Wednesday, September 28, 2016

Financial Fitness

Today is a day for honesty. Not that other days aren’t, but this is one of those days where I’m going to get really real and just bare it all. 

I have money issues. 

I’m sure you’re thinking who doesn’t, right? And although I would agree with you, I’ll admit that mine are a constant struggle for me. 



No, I jest. It’s not about the world getting better. It’s because I want things I feel I deserve to have. Not an entitled deserve, of course, it’s more of a ‘treat yo’self’ kind of deserve. The thing is I end up nickel and diming myself. This book was only $3.99… this shirt was only $10. I only bought coffee for $2.50…. and before I know it I’ve spent close to $100 on nothing. This mis-allocation has never been more clear than it was last month. If you saw my confessions post then you know what I'm talking about. 

And while I am enjoying the shit out of my purchases, part of me feels irresponsible. Yes, it’s my money; no, I’m not missing bill payments, but I want more. I want to buy a condo. I want to leave the country once a year. I want_____. I’m old enough to realize that if I don’t spend wisely and safe that I’m going to find myself in financial trouble, similar to that which plagued my 20s. And that is NOT a chapter in life I ever care to revisit.

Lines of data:
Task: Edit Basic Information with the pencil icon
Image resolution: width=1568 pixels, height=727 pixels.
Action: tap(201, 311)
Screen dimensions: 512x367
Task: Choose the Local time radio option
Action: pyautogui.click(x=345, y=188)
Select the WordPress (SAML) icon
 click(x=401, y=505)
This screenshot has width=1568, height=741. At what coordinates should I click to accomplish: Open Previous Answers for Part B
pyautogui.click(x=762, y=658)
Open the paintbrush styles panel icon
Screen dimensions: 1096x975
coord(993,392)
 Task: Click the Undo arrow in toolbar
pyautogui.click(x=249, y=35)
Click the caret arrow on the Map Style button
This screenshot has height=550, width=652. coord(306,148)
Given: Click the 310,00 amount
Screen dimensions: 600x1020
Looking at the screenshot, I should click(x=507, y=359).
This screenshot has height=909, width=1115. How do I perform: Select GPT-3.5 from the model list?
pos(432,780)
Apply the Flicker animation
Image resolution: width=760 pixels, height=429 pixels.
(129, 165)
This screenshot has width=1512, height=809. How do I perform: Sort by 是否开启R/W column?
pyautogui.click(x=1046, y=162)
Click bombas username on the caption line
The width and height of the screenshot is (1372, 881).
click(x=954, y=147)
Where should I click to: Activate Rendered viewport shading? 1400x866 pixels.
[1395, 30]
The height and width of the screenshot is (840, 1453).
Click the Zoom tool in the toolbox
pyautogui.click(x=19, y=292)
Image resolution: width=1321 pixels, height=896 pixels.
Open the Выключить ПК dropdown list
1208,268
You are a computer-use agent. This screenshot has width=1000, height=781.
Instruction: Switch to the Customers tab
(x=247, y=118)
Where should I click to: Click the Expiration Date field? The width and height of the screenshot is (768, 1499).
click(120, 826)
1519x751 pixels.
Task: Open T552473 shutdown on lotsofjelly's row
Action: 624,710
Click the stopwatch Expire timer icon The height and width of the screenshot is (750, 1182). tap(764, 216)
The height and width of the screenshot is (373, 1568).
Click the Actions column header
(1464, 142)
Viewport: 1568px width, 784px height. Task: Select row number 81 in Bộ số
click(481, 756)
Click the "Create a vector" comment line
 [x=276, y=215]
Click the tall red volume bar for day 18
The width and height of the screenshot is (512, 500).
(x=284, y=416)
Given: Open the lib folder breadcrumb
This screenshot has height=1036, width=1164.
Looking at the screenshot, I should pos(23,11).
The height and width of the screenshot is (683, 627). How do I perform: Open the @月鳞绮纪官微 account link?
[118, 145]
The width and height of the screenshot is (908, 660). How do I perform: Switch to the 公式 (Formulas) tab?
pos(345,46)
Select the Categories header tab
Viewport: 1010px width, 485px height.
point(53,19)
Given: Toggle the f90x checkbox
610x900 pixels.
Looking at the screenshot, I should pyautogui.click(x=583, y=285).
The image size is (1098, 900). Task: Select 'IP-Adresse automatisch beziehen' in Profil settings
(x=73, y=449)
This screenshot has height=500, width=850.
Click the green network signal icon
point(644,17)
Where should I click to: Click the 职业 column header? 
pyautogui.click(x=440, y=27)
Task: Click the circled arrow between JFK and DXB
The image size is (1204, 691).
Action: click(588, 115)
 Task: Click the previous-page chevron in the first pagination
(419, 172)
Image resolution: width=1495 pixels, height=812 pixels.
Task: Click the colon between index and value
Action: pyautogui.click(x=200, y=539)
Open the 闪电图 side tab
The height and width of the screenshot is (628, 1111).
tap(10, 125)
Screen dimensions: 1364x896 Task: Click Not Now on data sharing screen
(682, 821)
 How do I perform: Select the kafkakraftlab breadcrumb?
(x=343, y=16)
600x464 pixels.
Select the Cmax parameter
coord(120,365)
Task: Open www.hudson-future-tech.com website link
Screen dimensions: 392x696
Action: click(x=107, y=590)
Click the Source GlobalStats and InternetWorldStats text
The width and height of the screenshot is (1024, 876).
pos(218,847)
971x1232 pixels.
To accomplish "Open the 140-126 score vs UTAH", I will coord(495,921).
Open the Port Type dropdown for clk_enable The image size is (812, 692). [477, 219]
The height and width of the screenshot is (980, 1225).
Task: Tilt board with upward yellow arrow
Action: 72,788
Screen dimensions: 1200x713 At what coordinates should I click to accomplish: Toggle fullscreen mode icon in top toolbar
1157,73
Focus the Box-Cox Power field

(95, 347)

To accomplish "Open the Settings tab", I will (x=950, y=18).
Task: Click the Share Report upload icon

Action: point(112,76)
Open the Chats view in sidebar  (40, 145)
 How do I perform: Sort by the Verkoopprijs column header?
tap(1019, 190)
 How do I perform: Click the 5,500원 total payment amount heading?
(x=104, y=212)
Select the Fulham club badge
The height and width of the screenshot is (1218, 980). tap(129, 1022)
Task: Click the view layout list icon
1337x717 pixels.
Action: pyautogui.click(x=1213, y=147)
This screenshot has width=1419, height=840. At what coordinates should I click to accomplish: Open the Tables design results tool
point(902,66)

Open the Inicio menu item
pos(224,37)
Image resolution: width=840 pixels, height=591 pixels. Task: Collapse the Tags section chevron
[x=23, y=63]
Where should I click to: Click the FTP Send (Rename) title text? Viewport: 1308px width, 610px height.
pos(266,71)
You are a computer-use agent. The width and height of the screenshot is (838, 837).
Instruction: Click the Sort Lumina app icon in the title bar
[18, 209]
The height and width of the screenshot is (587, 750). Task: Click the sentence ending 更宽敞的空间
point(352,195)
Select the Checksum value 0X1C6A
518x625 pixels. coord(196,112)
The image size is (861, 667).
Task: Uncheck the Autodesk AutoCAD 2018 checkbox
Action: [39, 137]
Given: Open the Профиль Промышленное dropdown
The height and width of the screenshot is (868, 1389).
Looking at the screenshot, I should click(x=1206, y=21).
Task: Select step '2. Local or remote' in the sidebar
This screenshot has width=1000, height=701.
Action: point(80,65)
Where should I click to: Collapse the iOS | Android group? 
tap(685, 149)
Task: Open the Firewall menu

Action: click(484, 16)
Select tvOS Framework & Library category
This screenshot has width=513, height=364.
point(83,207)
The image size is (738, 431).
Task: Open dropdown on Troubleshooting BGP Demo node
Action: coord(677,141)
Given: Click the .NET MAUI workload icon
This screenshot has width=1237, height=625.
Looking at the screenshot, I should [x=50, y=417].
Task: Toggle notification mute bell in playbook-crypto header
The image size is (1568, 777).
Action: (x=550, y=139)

- [Exercise A] In the Financial Fitness post, rewrite the paragraph beginning "And while I am enjoying" as a short list that keeps its main facts.
- [Exercise B] Find every line in the records that contains the word "amount" and copy each one. Case counts.

- [Answer A]
- The writer enjoys the purchases but partly feels irresponsible.
- It is the writer's own money, and no bill payments are being missed.
- The writer wants more: to buy a condo and to leave the country once a year.
- Without spending wisely and safely, the writer expects to end up in financial trouble like that of their 20s.
- The writer never wants to revisit that chapter of life.

- [Answer B]
Given: Click the 310,00 amount
 How do I perform: Click the 5,500원 total payment amount heading?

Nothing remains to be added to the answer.